EXERCISES
**A.** Reproduce the part of the FreeBSD forum thread about the Qlogic QLE2560 card from "I have enabled" to "in the system.".
**B.** Carry on the FreeBSD forum thread about the Qlogic QLE2560 card from the point where it stops.

-- begin EXTRACT --

# FreeBSD 7.2 and Qlogic QLE2560 HBA Adapter



## kendotone (May 2, 2011)

I am running a FreeBSD 7.2 system using a 64-bit AMD architecture. I have installed a Qlogic QLE2560 card in the system, but do not see it mounted under /dev/isp. In the startup messages I do not see it being mounted or that it is being used by a pci slot like you would normally see [ITHREAD]. 

I have enabled the isp_fw option in the loader.conf and I do see that it loads different firmware versions for other Qlogic cards so I believe that portion to be working properly.

When I do a `kldstat -v | grep isp` I do get an output. The card does light up once FreeBSD is loaded, but like I said, I do not see it mounted under /dev/isp. I'm not sure if its something I've done wrong or just lack of firmware support for that card. I have opened a ticket with Qlogic themselves asking if there is a firmware module or driver that I can install in the system. 

I have used these cards in a 8.1 system and had no issues, nor did I have to do anything special besides making sure the isp_fw module loads. I would like to keep the 7.2 system as it is a live server and I do not want to upgrade it and worry about any issues that may arise from a full upgrade.

Thanks so much.


----------



## kendotone (May 2, 2011)

-- end EXTRACT --
-- begin DATASET SECTION --

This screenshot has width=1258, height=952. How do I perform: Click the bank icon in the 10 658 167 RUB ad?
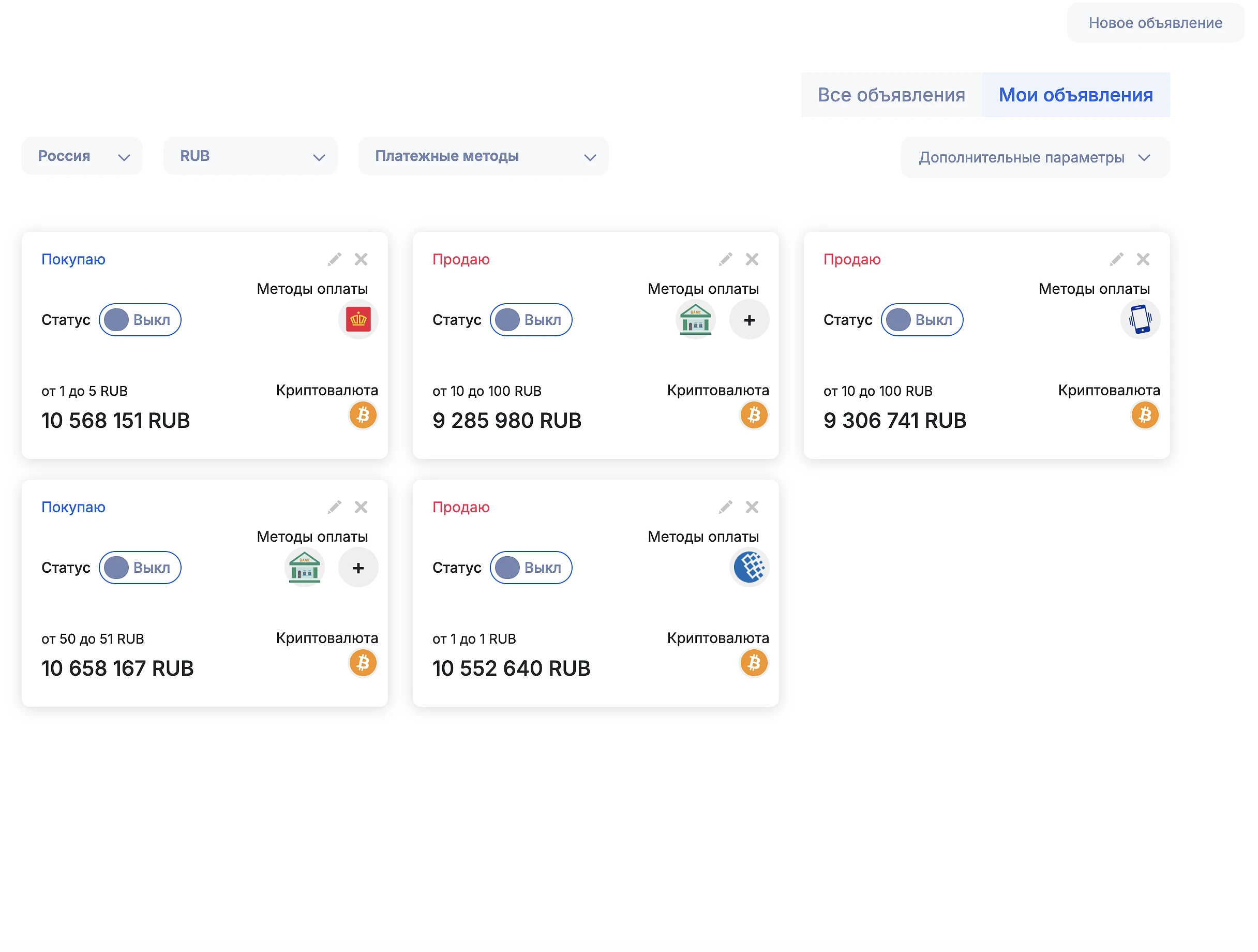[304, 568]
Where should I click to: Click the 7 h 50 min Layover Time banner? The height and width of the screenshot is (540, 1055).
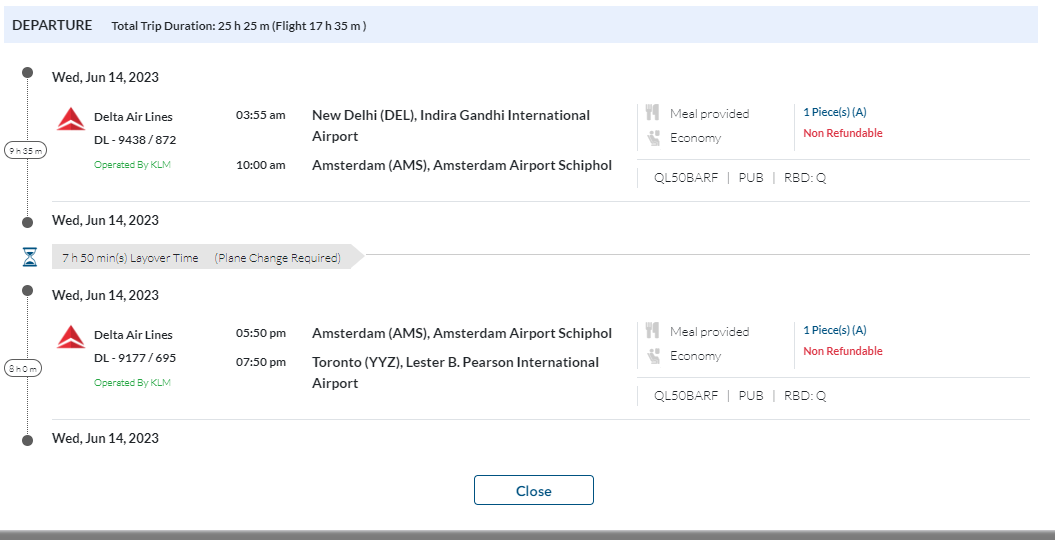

-- end DATASET SECTION --

RESULTS OF THE EXERCISE
**A.**
I have enabled the isp_fw option in the loader.conf and I do see that it loads different firmware versions for other Qlogic cards so I believe that portion to be working properly.

When I do a `kldstat -v | grep isp` I do get an output. The card does light up once FreeBSD is loaded, but like I said, I do not see it mounted under /dev/isp. I'm not sure if its something I've done wrong or just lack of firmware support for that card. I have opened a ticket with Qlogic themselves asking if there is a firmware module or driver that I can install in the system.

**B.**
*Update:*

I recieved an email from Qlogic support saying they don't commercially support FreeBSD with their products. =/

So it's up to you guys/gals now to help me out lol!! I've tried to search the web for any information that I could possibly read and use for my problem but I have not found anything that was very helpful or I did not already know.


----------



## SirDice (May 2, 2011)

Looks like this card was added after 7.3:

http://www.freebsd.org/cgi/cvsweb.cgi/src/sys/dev/ispfw/asm_2500.h?only_with_tag=RELENG_7_4_BP


----------



## kendotone (May 2, 2011)

*Upgrade?*

Is there anyway I can get the 7.3 module to work in 7.2 without doing a major upgrade?

I'm basically in a learn as you go mode with BSD and have never had to do this before so I apologize at my knowning.


----------



## SirDice (May 2, 2011)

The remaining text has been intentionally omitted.